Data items

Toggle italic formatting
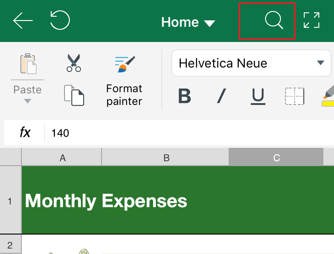Image resolution: width=334 pixels, height=254 pixels. (222, 96)
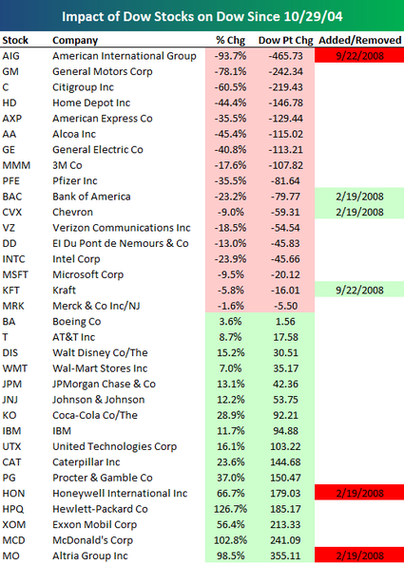
Task: Click the Dow Pt Chg column header
Action: tap(285, 40)
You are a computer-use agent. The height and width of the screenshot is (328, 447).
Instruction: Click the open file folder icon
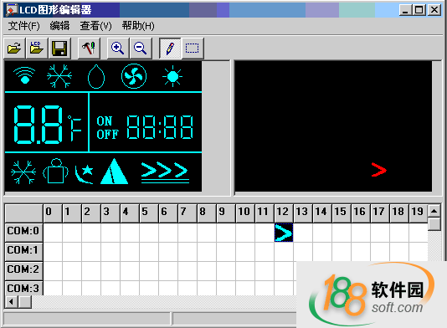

### [Action item]
Exactly as written, copy the entries above without their pictures.

### [Task response]
Toggle italic formatting
Image resolution: width=334 pixels, height=254 pixels. (222, 96)
Task: Click the Dow Pt Chg column header
Action: tap(285, 40)
You are a computer-use agent. The height and width of the screenshot is (328, 447).
Instruction: Click the open file folder icon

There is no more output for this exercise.